NARRAR O COLAPSO: OLHAR E CINISMO NO ROMANCE DE ANA PAULA MAIA
Literatura contemporânea; necropolítica; narrador pós-moderno; cinismo; Ana
Paula Maia
Esta tese se dedica a compreender o modo como o narrador organiza o olhar sobre os corpos,
os restos e a catástrofe nas obras que compõem a Trilogia do Fim de Ana Paula Maia: Enterre
seus mortos (2018), De cada quinhentos uma alma (2021) e Búfalos Selvagens (2024). A
investigação sustenta a hipótese de que o narrador se configura como a própria voz de um
mundo em colapso, atuando como testemunha desencantada da necropolítica e do cinismo que
estruturam a experiência contemporânea.

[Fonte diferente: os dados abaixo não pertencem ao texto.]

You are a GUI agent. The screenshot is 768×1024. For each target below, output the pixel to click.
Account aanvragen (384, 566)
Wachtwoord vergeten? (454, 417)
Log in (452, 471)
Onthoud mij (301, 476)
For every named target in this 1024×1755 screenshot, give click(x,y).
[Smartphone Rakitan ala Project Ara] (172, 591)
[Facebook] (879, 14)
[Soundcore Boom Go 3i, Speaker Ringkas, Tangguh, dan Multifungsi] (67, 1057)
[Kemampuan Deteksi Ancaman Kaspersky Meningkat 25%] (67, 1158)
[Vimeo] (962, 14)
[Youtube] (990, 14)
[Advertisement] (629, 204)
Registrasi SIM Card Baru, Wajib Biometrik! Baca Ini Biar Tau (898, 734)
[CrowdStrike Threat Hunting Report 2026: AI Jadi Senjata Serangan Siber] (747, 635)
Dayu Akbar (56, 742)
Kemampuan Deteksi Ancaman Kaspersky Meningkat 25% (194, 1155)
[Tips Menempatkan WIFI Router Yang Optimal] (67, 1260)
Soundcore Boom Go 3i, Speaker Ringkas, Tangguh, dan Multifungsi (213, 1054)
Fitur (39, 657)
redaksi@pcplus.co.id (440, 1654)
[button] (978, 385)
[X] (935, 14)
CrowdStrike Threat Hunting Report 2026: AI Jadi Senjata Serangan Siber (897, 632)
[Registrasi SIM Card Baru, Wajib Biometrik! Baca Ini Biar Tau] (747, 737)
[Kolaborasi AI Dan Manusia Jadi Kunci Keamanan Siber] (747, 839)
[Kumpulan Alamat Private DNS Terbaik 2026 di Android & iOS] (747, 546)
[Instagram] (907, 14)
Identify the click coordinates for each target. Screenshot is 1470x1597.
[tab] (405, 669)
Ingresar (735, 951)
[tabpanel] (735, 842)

A articulação metodológica do trabalho visa expor
regimes de visibilidade e modos de narrar a catástrofe, dialogando com a filosofia e a crítica
cultural. O percurso analítico se organiza em três movimentos complementares. O primeiro
capítulo estabelece os fundamentos conceituais da análise, tratando da animalidade e do abjeto
para evidenciar a vida nua, categoria central na obra de Giorgio Agamben (2002). A literatura
de Maia insiste em zonas de indiscernibilidade entre humano e animal, perspectiva que é
expandida a partir das reflexões de Maria Esther Maciel (2016) sobre o bestiário e de Jacques
Derrida (2002). Em seguida, o segundo capítulo se volta para a dimensão formal da narrativa,
mostrando como o narrador opera com uma lógica fragmentária e aposta no resto como forma
de narrar o colapso. A análise demonstra a aproximação do narrador com a imagem
cinematográfica, e discute a impossibilidade de totalidade e a narrativa em restos, ideias que se
alinham às contribuições de Silviano Santiago (2002) e de Theodor W. Adorno (2003). O
terceiro capítulo aprofunda a discussão ao articular a gestão da morte com o olhar desencantado
(cinismo). O narrador, ao registrar os acontecimentos com objetividade e frieza, reflete o
cinismo moderno, conforme descrito por Peter Sloterdijk (2012), e a falência ética do presente,
tema abordado por Vladimir Safatle (2008). Conclui-se que o narrador, ao registrar o colapso
ético e social, se torna a própria materialização de uma época marcada pela necropolítica e pelo
cinismo, transformando o ato de narrar em um registro da devastação.